The government in its new draft policy has proposed financial support of up to ₹15 lakh under the Rashtriya Arogya Nidhi for the treatment of rare diseases that require one-time treatment, such as stem cell transplant and organ transplants. The facility will be available if the patient is eligible under Ayushman Bharat’s Pradhan Mantri Jan Arogya Yojana.
Rare diseases categorised under Group I by MoHFW such as severe combined immunodeficiency, Fanconi anaemia, disorders of the liver like maple syrup urine disease, urea cycle disorders, Fabry’s disease, and conditions found suitable for stem cell, liver or kidney transplant will receive funding under the scheme. Under the National Policy for Rare Diseases draft, the Ministry of Health and Family Welfare would provide financial support under its umbrella scheme Rashtriya Arogya Nidhi. The financial benefits of Rashtriya Arogya Nidhi will also be extended to the broader class of Ayushman Bharat, which covers 40% of the population.

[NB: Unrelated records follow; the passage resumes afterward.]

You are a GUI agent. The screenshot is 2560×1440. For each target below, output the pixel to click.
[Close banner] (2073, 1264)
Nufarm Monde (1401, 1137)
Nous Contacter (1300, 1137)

Following this, the government plans to notify certain medical institutes as Centers of Excellence for Rare Diseases. To begin with, these will include Delhi’s All India Institute of Medical Sciences and Maulana Azad Medical College, Chandigarh’s post-Graduate Institute of Medical Education and Research, Mumbai’s King Edward Medical Hospital, Lucknow’s Sanjay Gandhi Post Graduate Institute of Medical Sciences, and three others.
But, rare diseases that require lifelong expensive treatment ranging from ₹10 lakh to ₹1 crore annually will not be funded by the Centre. These include Gaucher disease, Hurler syndrome, Hunter syndrome, Pompe disease, Fabry disease before damage to the kidney, spinal muscular atrophy and so on. But, for these, MoHFW has proposed an alternative funding mechanism by setting up a digital platform for voluntary and corporate donations.
“The financial capacity to support the exorbitant cost of treatment is an important consideration in public health policy development concerning treatment for rare diseases. In resource-constrained settings, it is pertinent to balance competing interests of public health for achieving the optimal outcome for the resources allocated,” the draft policy said.
At the same time, some health activists have also criticised the limited scope of the proposed policy.
“It appears that the entire policy is drafted to justify that govt cannot provide treatment due to high cost as it is resource constraint country… Some government hospitals are listed to be notified centre of excellence, but truly speaking, majority of severely compromised immunity patients cannot be taken to govt hospitals as they may acquire hospital contracted infections due to overcrowding and lack of hygiene and sanitation,” Archana panda, director for patient advocacy at Cure SMA Foundation of India, said in a statement.
“The policy has adopted a very narrow scope limited to diseases listed in 3 categories, essentially purging diseases not listed such as for which no treatments currently exist. The policy ought to have addressed the need for R&D for these diseases,” Malini Aisola, co-convenor of All India Drug Action Network, said.